Clay Shirky's article on the Echo rhubarb, the process underlying the feuding factions, and the contrasting affordances of the collaborative technology applied, is quite good. His discussion is less about the technical flaming and more about the differences between weblogs and wikis. In short, weblogs are egocentric while wikis damp vanity.
The essay hints at a real essence of how blogs and wikis should be married. I think there's one last element that's missing though. While wikis reflect consensus, and they track changes, they don't really track major consensus points. A wiki page can be quite inactive, at which point, you really want to take a snapshot and archive it somewhere, and then the page can become active again, e.g. new consensus is arrived at.
Hmmm, this may be one reason to understand network structure in a social media ecology.
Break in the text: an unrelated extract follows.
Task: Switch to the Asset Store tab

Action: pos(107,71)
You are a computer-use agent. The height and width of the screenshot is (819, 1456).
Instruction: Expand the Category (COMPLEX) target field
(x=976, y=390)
If you can model and detect the lifetime of a "story", you can determine when consensus has been reached and "history should be fixed". Of course things can and will change, but it's good to have snapshots of those collective synch points.
Memo to self: do some pruning on this weblog to see if we got Shirky's name right everywhere
Microdoc News is publishing a piece purporting to explain what this blog based media ecology is all about, through the words of bloggers themselves. Couldn't really find a byline, so I'm crediting Elwyn Jenkins since he has a copyright.
Zempt looks like a nice cross platform posting tool for Movable Type. However, I'm curious as to how they get to be cross platform. If it's Java Inside (tm), I wonder if Zempt is pokey.
I've been involved in some interesting meetings with the Museum of Broadcast Communications so I wanted to park their link for future reference.
If you need to get your canuck news on, The Toronto Globe and Mail has a bunch of RSS feeds.
The Center for Hellenic Studies recently hosted Macej Ceglowski, a serious Web hacker specializing in working with non-profits. Apparently, within this very cushy center for humanists, spasms of hardcore geekery break out.
Memo to self: do something cool enough to get an invitation from these folks.